The classical actions of cardiac glycosides on the failing heart are to increase the force of contraction of the heart muscle and decrease the heart rate via a number of both central and peripheral effects which result in increased vagal tone to the heart. In addition, other reflex effects occur which inhibit both sympathetic nerve and renin-angiotensin system activity. The ability of the drugs to increase the sensitivity of cardiac and arterial baroreceptors so that they respond to lower pressures leading to a reduction in sympathetic tone may underlie these beneficial circulatory effects which are now thought to occur independently of any positive inotropic action. These effects give sound reasons for employing cardiac glycosides in heart failure patients where systolic muscle function is not affected (such as valvular heart disease) although alternative means of achieving these effects now exist (for example ACE inhibitors).
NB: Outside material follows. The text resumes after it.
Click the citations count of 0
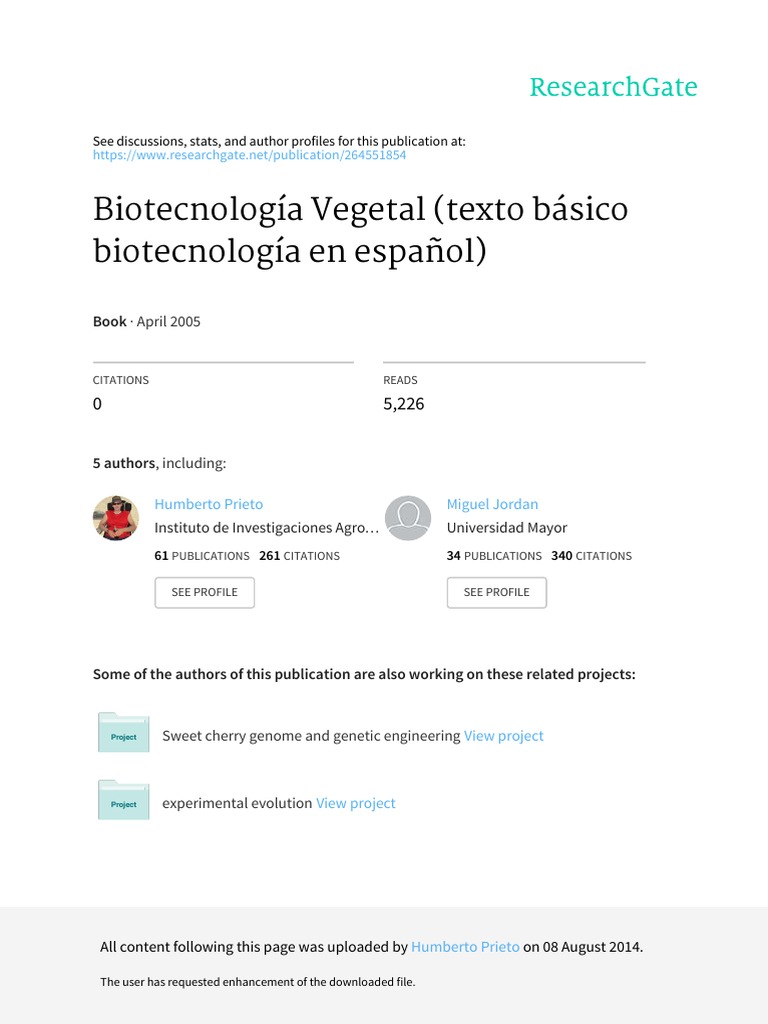 pos(97,404)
Digoxin is the only cardiac glycoside which currently is readily available for use by the veterinary practitioner. The narrow therapeutic index of glycosides means that the digoxin dosage should be accurately calculated for each animal. In dogs, less than 20 kg a dose of 0.005-0.01 mg kg-1 bid is recommended whereas dogs greater than 20 kg in weight should receive 0.22 mg m-2 bid (a total dose of 0,25 mg bid should not be exceeded). The dosages should theoretically be based on lean body weight. Dosing on a twice daily basis prevents large peaks and troughs in plasma concentration. The half-life of digoxin in the dog is reported to be 23-39 h. In the cat, a dose of 0.01 mg kg-1 every other day is recommended and a 30% reduction should be made if aspirin and frusemide are administered concurrently. Renal excretion of digoxin is an important route of elimination and reduced renal function will lead to toxicity occurring at these dose rates. Food will reduce the rate of absorption of digoxin from the gastrointestinal tract and the absorption characteristics will vary from one formulation to another. Use of digoxin can be facilitated by monitoring scrum levels of the drug which should fall between 1.0 and 2.5 ng ml-1. This therapeutic range should be achieved within three to five half-lives of starting therapy (that is within 3-5 days). Rapid digitalization by giving loading doses is rarely necessary and is associated with a higher incidence of toxicity.
Signs of digoxin toxicity (anorexia and vorniring) are due to the effects of the drug on the chemoreceptor trigger zone in the medulla. In addition, myocardial toxicity will result in cardiac arrhythmias, particularly of ventricular origin. Unfortunately, myocardial toxicity can occur without gastrointestinal signs, particularly in dogs with myocardial systolic failure. Hypokalaemia and hypomagnesaemia caused by diuretic therapy will enhance the toxicity of digoxin so blood plasma electrolyte concentrations should be monitored. Concurrent use of other drugs such as quinidine and verapamil will also increase the risk of toxicity, therefore a reduction in digoxin dosage should be made if these drugs are given in combination. In managing digoxin toxicity, electrolyte abnormalities should be corrected and ventricular arrhythmias treated with lignocaine.